Given data
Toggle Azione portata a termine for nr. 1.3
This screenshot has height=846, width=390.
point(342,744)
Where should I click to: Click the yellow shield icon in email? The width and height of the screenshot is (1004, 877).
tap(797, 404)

==

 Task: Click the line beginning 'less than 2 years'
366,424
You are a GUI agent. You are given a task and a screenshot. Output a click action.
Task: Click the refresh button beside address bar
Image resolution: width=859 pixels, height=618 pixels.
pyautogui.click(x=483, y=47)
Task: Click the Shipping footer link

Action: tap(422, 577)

---

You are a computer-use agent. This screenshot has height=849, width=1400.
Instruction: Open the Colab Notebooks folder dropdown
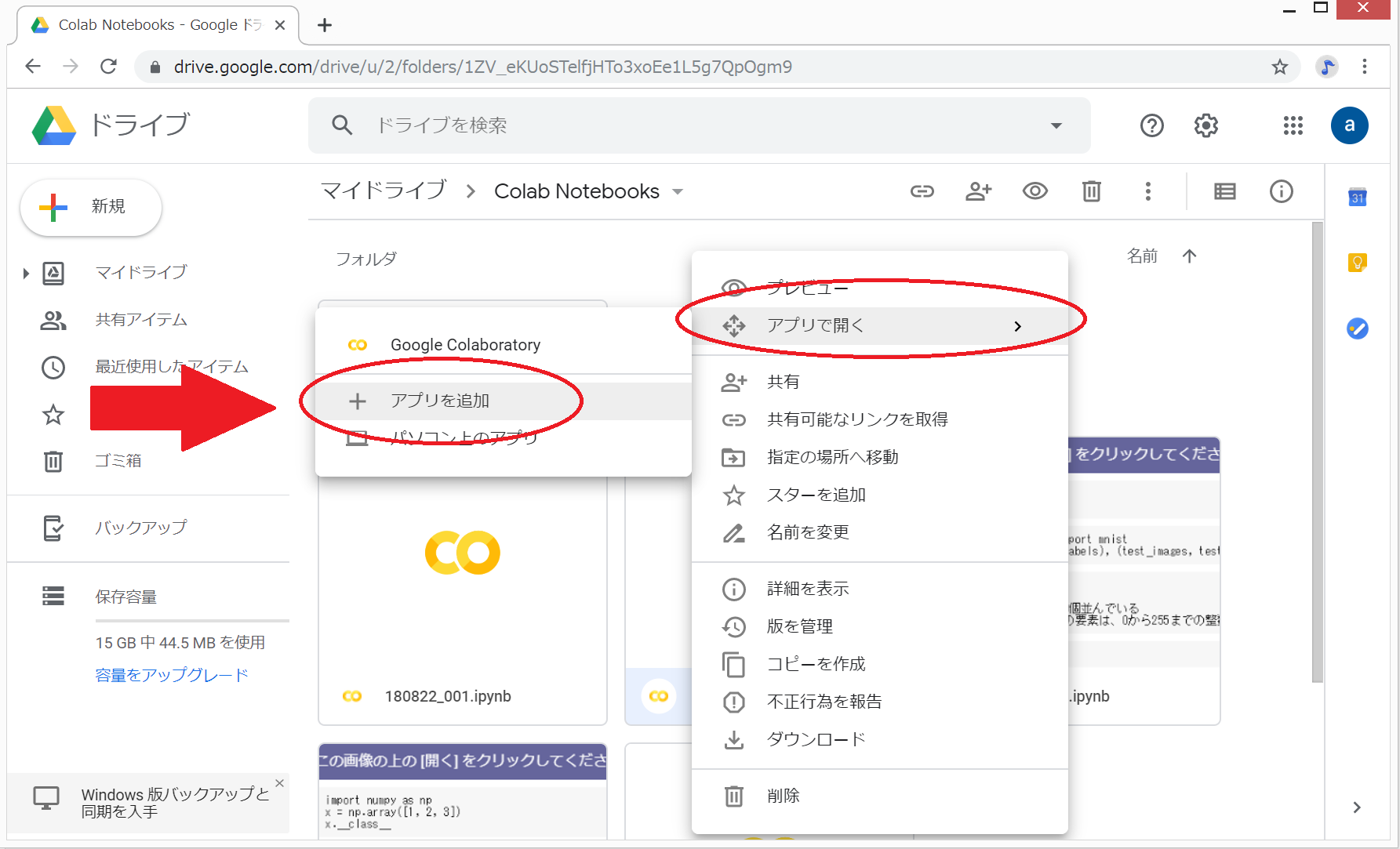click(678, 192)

What you have to do
Using the listing above, pull out all lines that hold the word "agent".

Finished task
You are a GUI agent. You are given a task and a screenshot. Output a click action.
You are a computer-use agent. This screenshot has height=849, width=1400.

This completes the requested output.